Trecho do documento -
---*---
DA VIDA DE CADA UM
Tudo o que fazemos, ou deixamos de fazer, tem consequências, boas ou más. Se um cidadão andar a carregar baldes de cimento e der nas vistas ao seu supervisor, é natural que passe à frente de terceiros no seu caminho até pedreiro; e se, como pedreiro, for apreciado, é natural que alguém o contrate para chefe de pedreiros, e assim por diante. O mesmo com a diligente secretária, a quem o chefe proporciona a frequência de cursos de qualificação que, step by step, com muito e bom trabalho, a levem a posições de relevo. Ou com um rapazito dos recados (conheço pelo menos um) que venha a ser economista de topo numa grande empresa. Há quem construa um futuro brilhante, há quem não o consiga, não queira, ou não tenha para tal as necessárias qualidades. Não pode é andar entretido com horários de trabalho e sindicatos, pelo menos na opinião do IRRITADO.
En tudo isto há também sorte, ou a falta dela, há os acasos desta vida, há coisas que umas vezes empurram para cima, outras não. C’est le vie, como diria Lapalice. E há também as pessoas que cada um vai conhecendo ao longo da vida e que, para bem ou para mal, vão abrindo ou fechando oportunidades.
---*---
Excertos de dados:
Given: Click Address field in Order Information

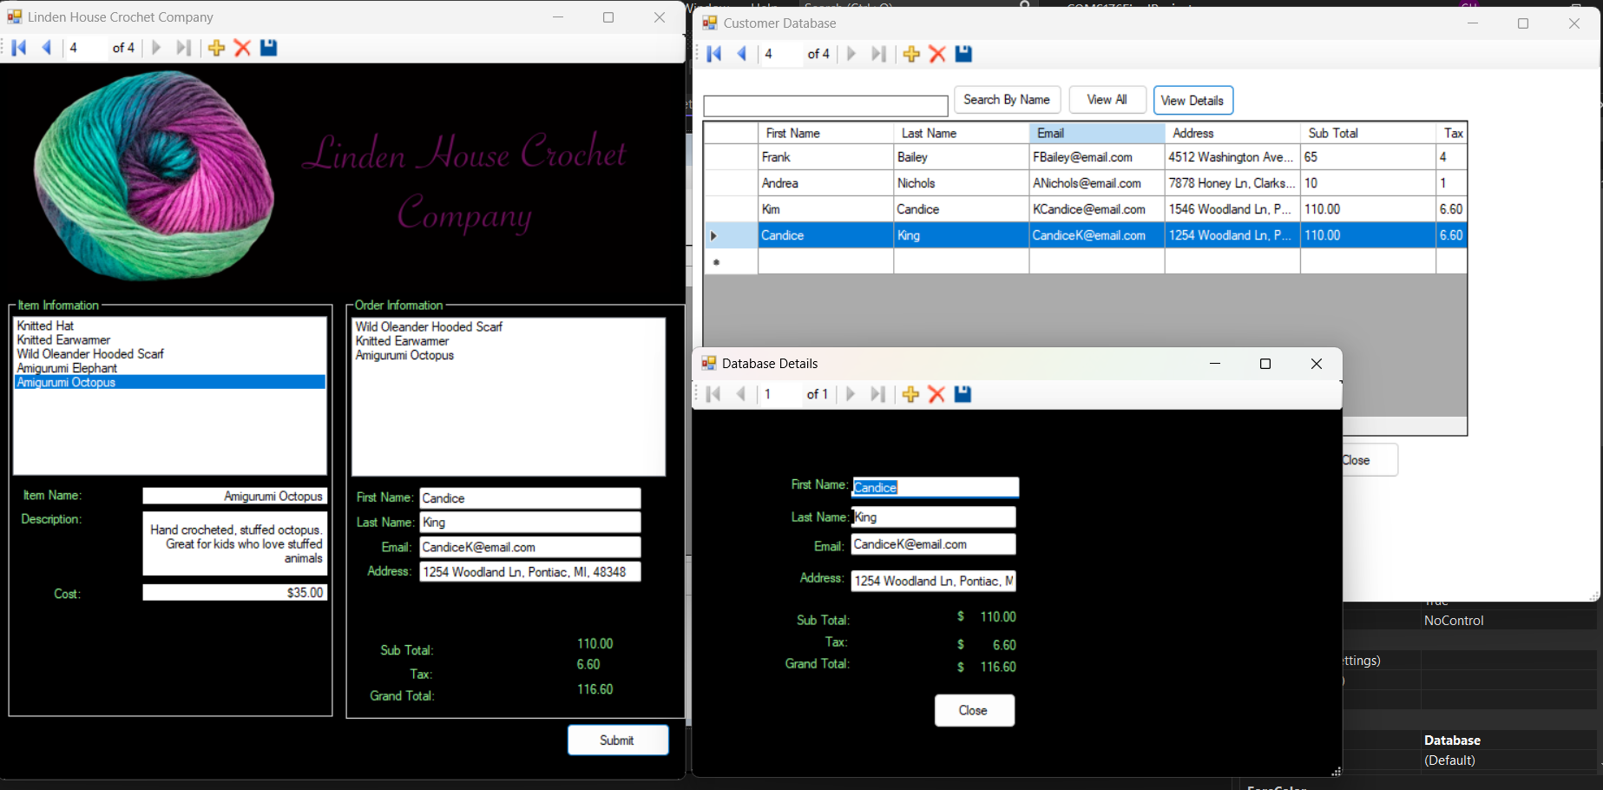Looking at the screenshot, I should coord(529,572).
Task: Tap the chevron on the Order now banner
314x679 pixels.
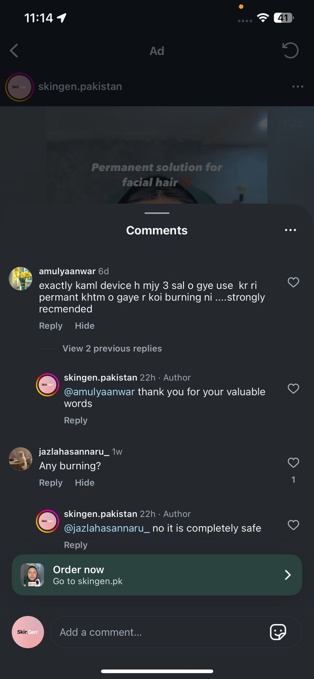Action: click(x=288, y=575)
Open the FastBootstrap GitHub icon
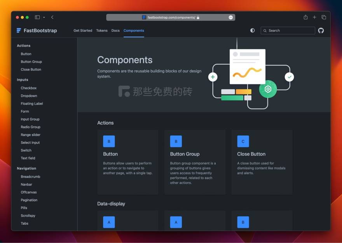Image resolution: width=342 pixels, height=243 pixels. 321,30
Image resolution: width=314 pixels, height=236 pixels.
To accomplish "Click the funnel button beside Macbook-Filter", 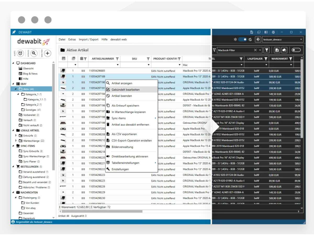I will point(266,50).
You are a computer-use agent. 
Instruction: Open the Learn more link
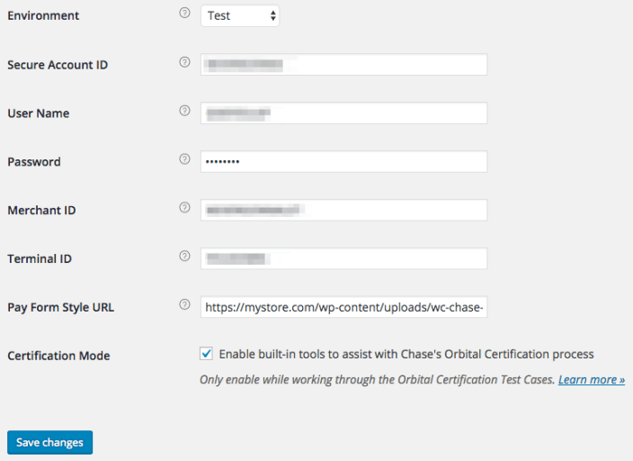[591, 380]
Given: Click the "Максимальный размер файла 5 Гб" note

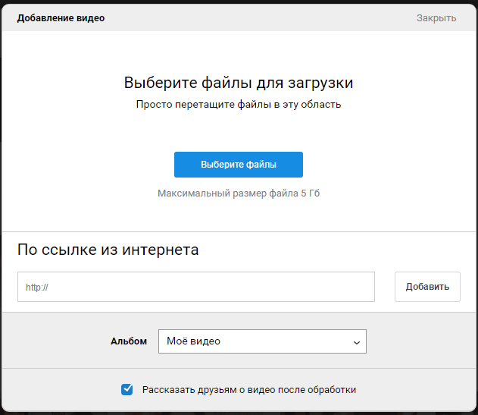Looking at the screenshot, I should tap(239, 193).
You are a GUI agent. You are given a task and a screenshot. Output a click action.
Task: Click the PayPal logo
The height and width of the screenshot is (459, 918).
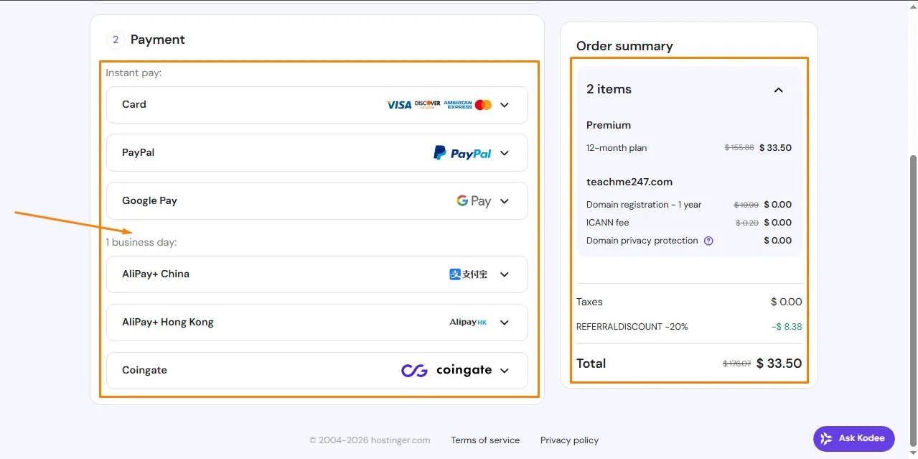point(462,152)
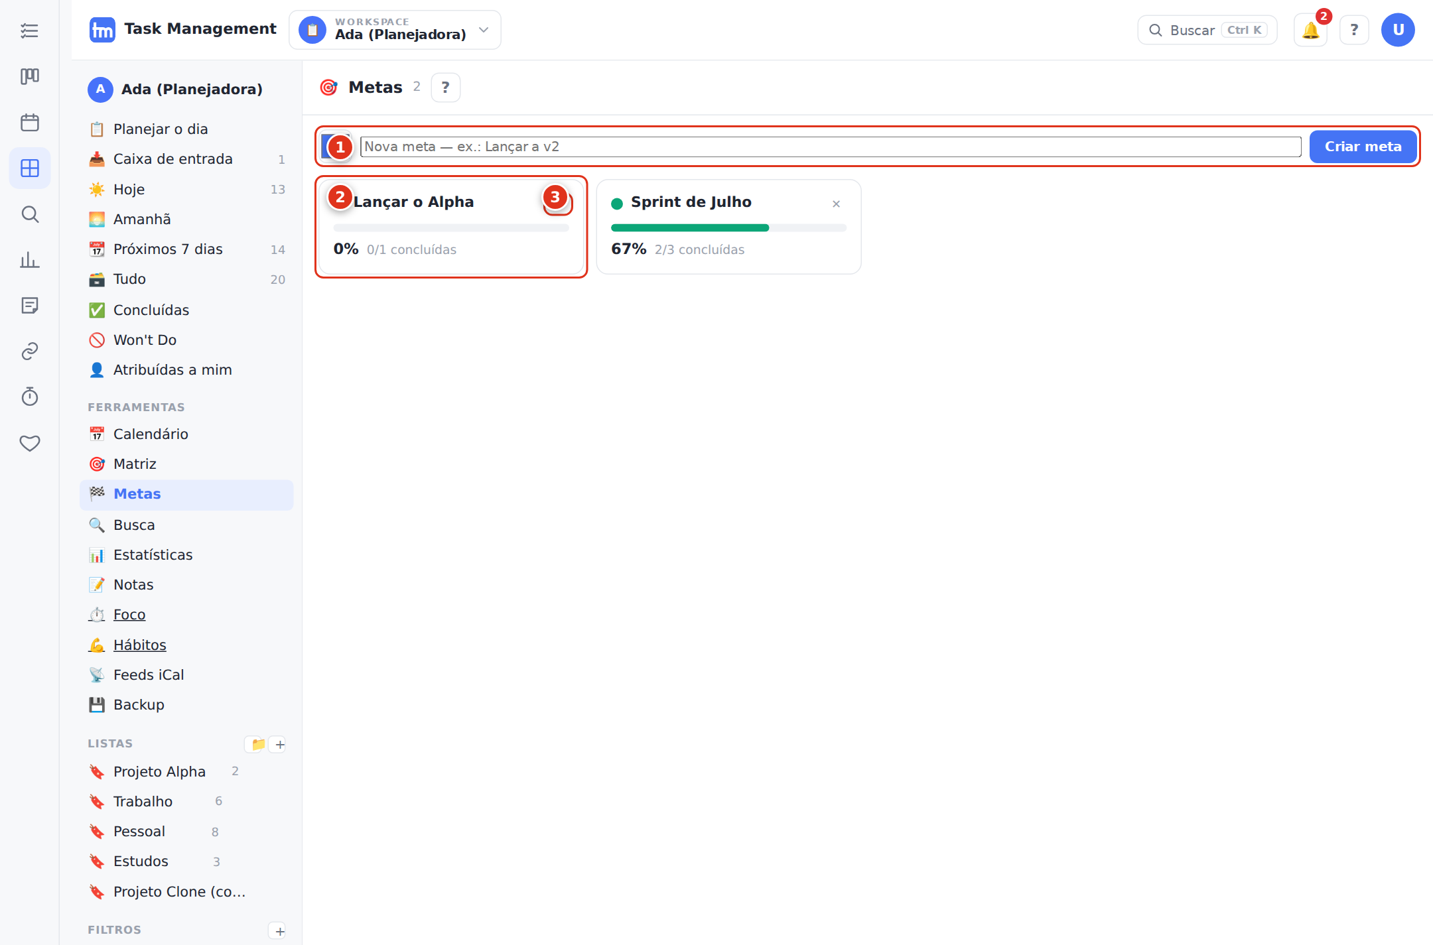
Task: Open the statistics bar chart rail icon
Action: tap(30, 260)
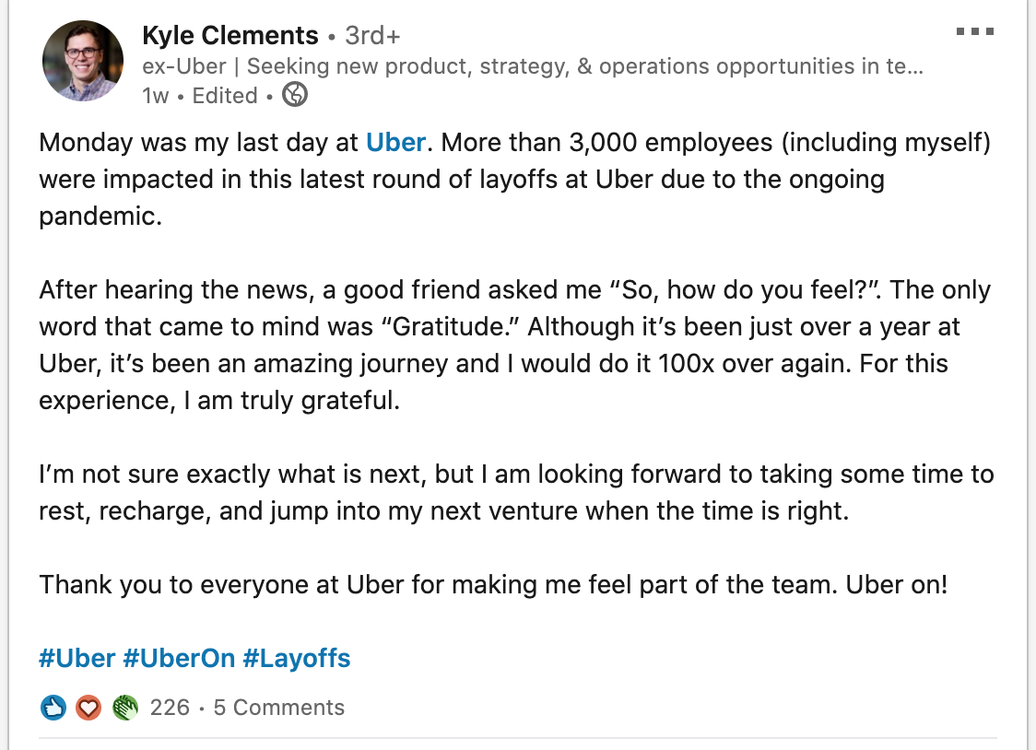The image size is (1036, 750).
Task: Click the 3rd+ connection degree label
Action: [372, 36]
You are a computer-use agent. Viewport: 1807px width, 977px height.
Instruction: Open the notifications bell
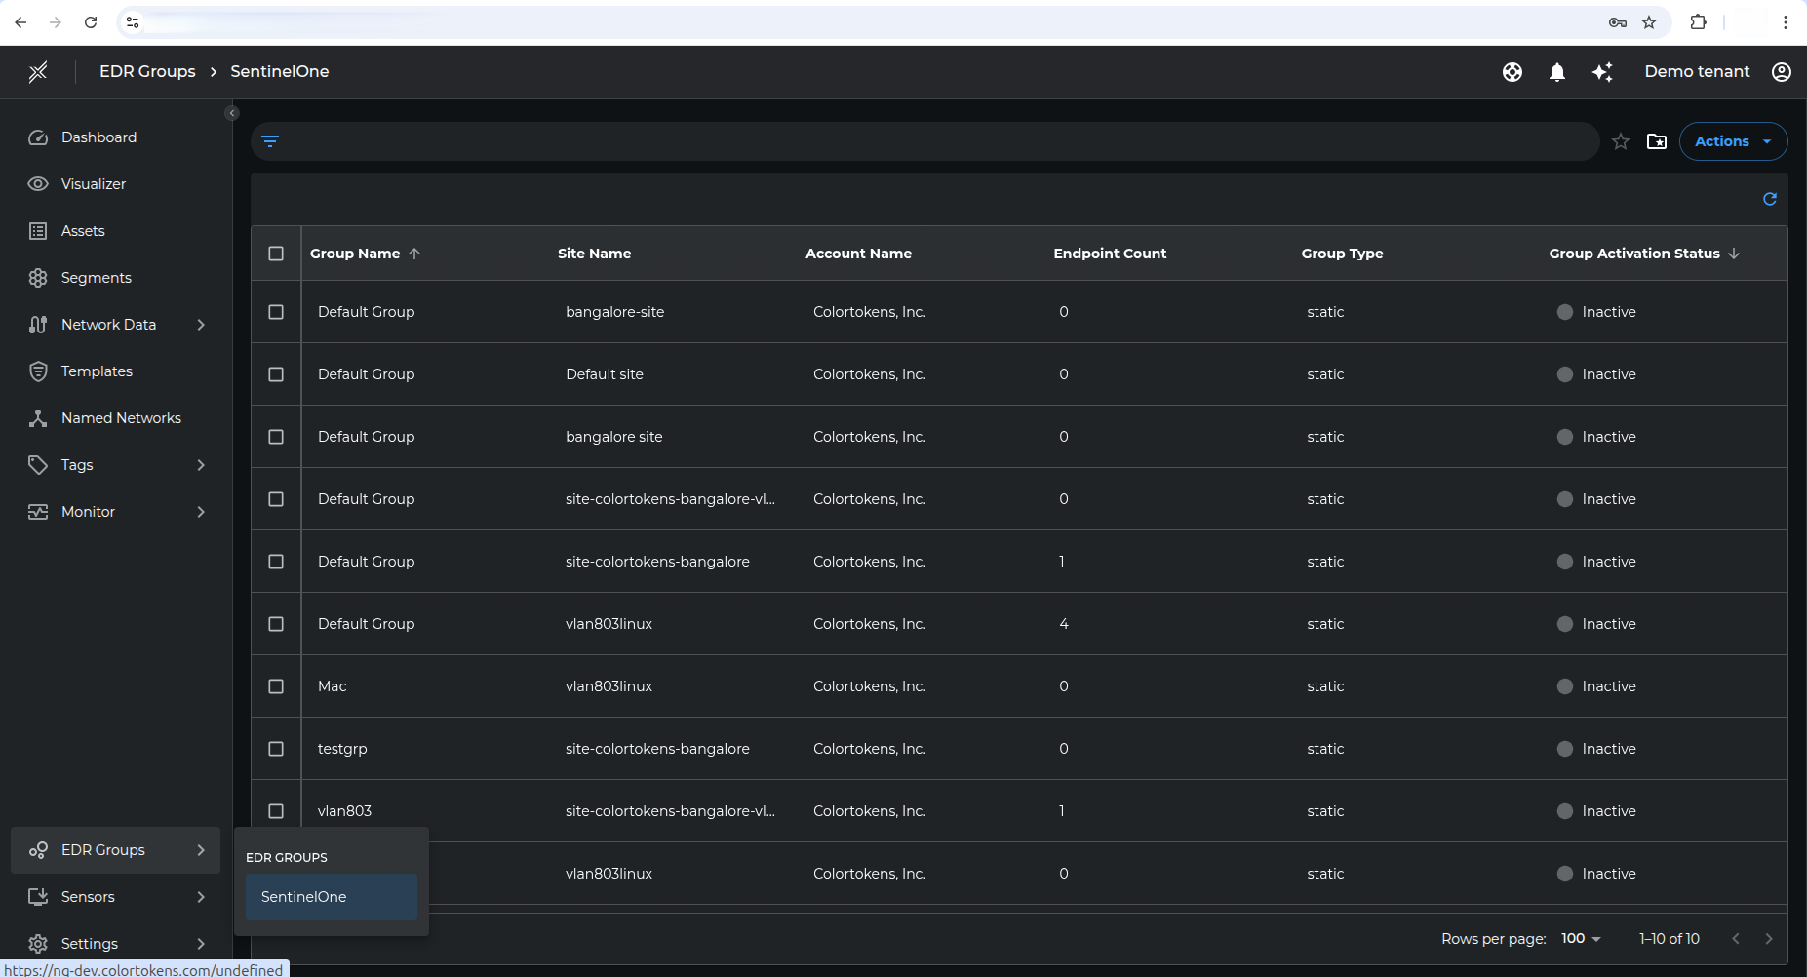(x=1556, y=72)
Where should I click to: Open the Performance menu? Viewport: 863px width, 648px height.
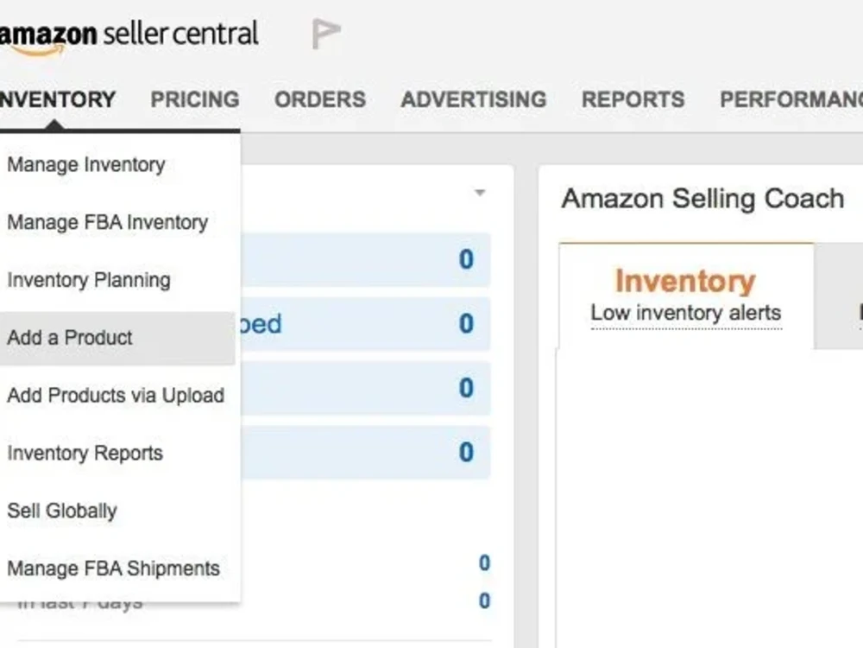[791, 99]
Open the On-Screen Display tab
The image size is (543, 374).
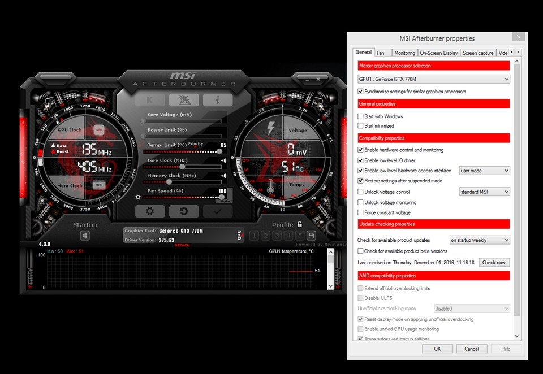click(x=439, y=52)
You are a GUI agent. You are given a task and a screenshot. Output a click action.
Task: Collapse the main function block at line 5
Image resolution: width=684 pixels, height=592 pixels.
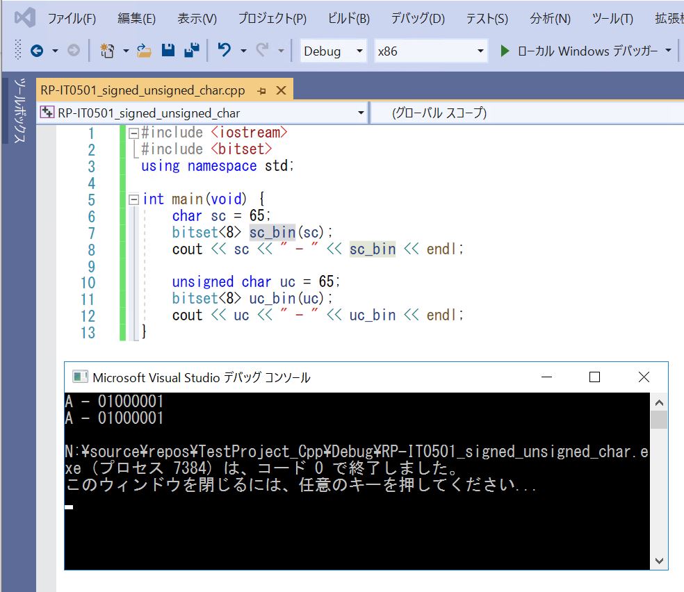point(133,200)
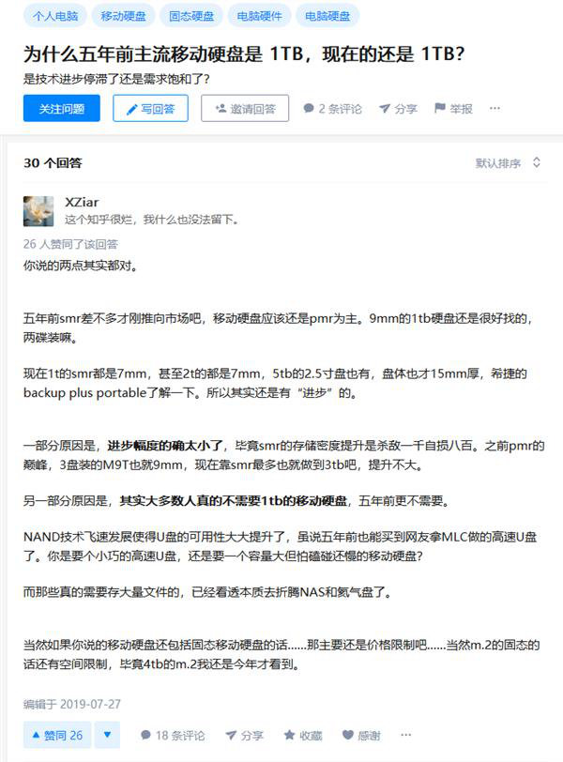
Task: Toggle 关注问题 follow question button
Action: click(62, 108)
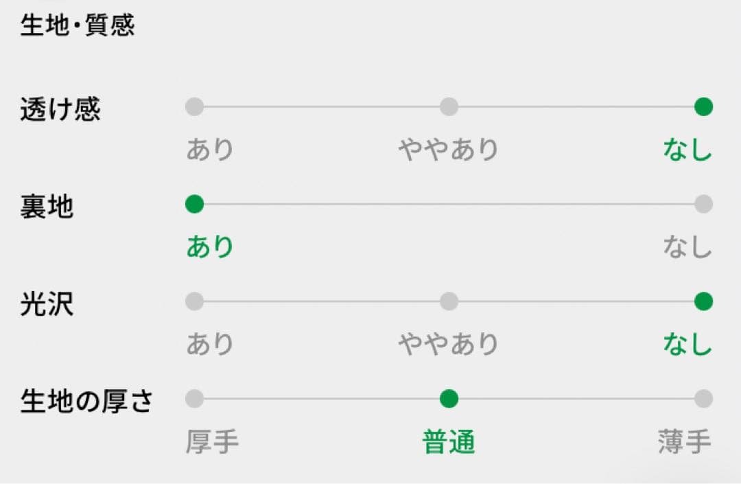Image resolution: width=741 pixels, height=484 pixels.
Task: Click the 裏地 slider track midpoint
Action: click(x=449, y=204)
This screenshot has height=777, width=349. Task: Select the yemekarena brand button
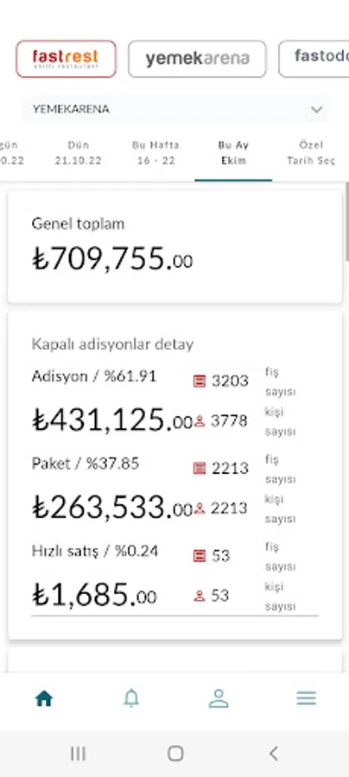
---*---
Ações a realizar -
A. Reescreva o trecho do texto sobre a vida de cada um que vai de "En tudo isto" até "ou fechando oportunidades.", trocando "sorte" por "fortuna".
B. Responda às perguntas sobre o texto sobre a vida de cada um:
(i) Até que ofício pode chegar, passando à frente de terceiros, quem carrega baldes de cimento e dá nas vistas ao seu supervisor?
(ii) O que proporciona o chefe à diligente secretária?
(iii) Segundo o texto, o que vão fazendo as pessoas que cada um conhece ao longo da vida?
C. Dê continuidade ao texto sobre a vida de cada um a partir da sua última frase.

Respostas por item -
A.
En tudo isto há também fortuna, ou a falta dela, há os acasos desta vida, há coisas que umas vezes empurram para cima, outras não. C’est le vie, como diria Lapalice. E há também as pessoas que cada um vai conhecendo ao longo da vida e que, para bem ou para mal, vão abrindo ou fechando oportunidades.

B.
(i) Até pedreiro.
(ii) A frequência de cursos de qualificação.
(iii) Vão abrindo ou fechando oportunidades, para bem ou para mal.

C.
Nunca me fez qualquer espécie de confusão a história, tão miseravelmente glosada, dos políticos que, saindo da política, passam para cargos importantes na esfera privada. A “opinião” condena, por um lado, que alguém seja político profissional, às vezes sem outras qualificações que não sejam as que a tal levam. A mesma “opinião” inverte razões e entra em fúria quando alguém, saído da política, arranja algum emprego daqueles que fazem boa inveja a uns, má inveja a outros – quase todos.
Se um médico que foi ministro da saúde voltar à profissão e dirigir um grande hospital privado, que mal há nisso? Devia ir engraxar sapatos no Rossio? Se um engenheiro que foi ministro das obras públicas ingressar numa grande construtora, onde está a indecência?
A “opinião” instalada inverte o ónus da prova todos os dias. Parte do princípio de que vão entrar na venda de influências, em cambões, em cartéis, e são condenados na praça pública, não por ter prevaricado mas porque é “da natureza das coisas”. Substitui-se a justiça por processos de intenção.
Vem isto a propósito da recente nomeação do senhor Barroso para semi-chefe de um influente banco, uma máquina de fazer dinheiro - no nosso caso, até tem que o criar, já que, só o BES, lhe ferrou uma pantufada de 900 milhões. Barroso, com mais ou menos merecimento, gerou um capital pessoal tido por útil ao novo patrão.
Ninguém, incluindo este escrevinhador, terá qualquer sombra de simpatia pelo homem, um tipo desagradável, antipático, supremamente convencido, mais preocupado consigo que com seja o que for. Por uma questão de bom senso, não devia ter aceite a função. Por um lado, sabia a tempestade opinadora que iria desencadear, por outro não precisava daquilo para nada, vistas as inumeráveis mordomias, merecidas ou não, que já lhe tinham sido oferecidas e sido aceites.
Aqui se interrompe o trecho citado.